By Capt. Chris Donato
Polynesians have been fishing the waters of Samoa for many centuries, traditionally with homemade canoes, bone hooks and hand lines. Yet only in recent years has sportfishing kicked off in Samoa, an unspoiled Blue Marlin hot spot worthy of attention.
Independent Samoa is located in the Southwestern Pacific and is one of the largest islands in the Polynesian chain. It is located about 600 miles northeast of Fiji and is made up of two main islands, Savaii and Upolu. Our 37-foot Merritt is based out of Salani Surf and Fishing lodge on Upolu’s south side, where we run charters mainly focusing on Blue Marlin.
A Career in Samoa
I have been fishing professionally here in Samoa for eight years. The first few years were spent logging bite locations, current directions, water temps and fish size trends. This logging was the only way to figure out the bite and the seasons here. Not having anyone to go off made the early years a lot of trial and error. It was basically all pioneer days out here for the Blue Marlin fishery. However, over time, trends and seasons began to materialize in my logs.
You can catch Blue Marlin here all year round. But from what I have gathered, our best season in Samoa is November-April, when the Big Blues are spawning. In those months we can average five-six bites a day, but we have had up to 10. Most fish are medium size. However, one in three will be a “real one” (500+ pounds). We caught a 1,025-pound Blue in the month of November, so there are grander class fish here. I even believe there are fish here beyond the 1,000 mark. Having had many a conversation with old-time commercial fisherman in Samoa, its hard not to get excited about their stories of Blue Marlin too big to pull up on their longline vessels, of fish so big they pop breakers on their electronic winches. These are Blues way over 1000+ lbs.

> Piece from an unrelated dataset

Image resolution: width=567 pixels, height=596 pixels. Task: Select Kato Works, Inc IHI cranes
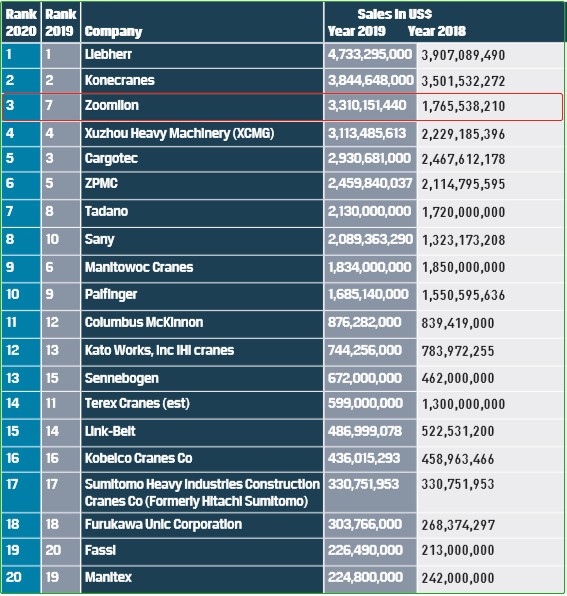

The local boats here have countless stories of having 50 and 80 wides stripped clear of all their line in just under a minute. They all have had many encounters with XL-sized blues. However, most are lost due to tackle. None of the other boats pull heavy tackle, as their primary target is mahi-mahi. Ahi and wahoo of 130 pounds are considered overkill, and leaders over 300 pounds are unheard of.
On Leilani, our 37-foot Merritt we are looking for these bigger fish and only pull 130’s, unless we’re pitch baiting light tackle. I believe Samoa has the potential to produce several shots a year at grander class Blues for serious anglers willing to put in the time on the water. Samoa is most definitely a heavy tackle fishery just waiting to be exposed to the masses. Last February on Leilani, we pulled the hook after 2 hours on another potential grander blue, which made our 1,025-pound fish look small in comparison. So if you’re looking to pioneer a new big fish Blue Marlin destination, then come on down to the treasured Islands of the South Pacific.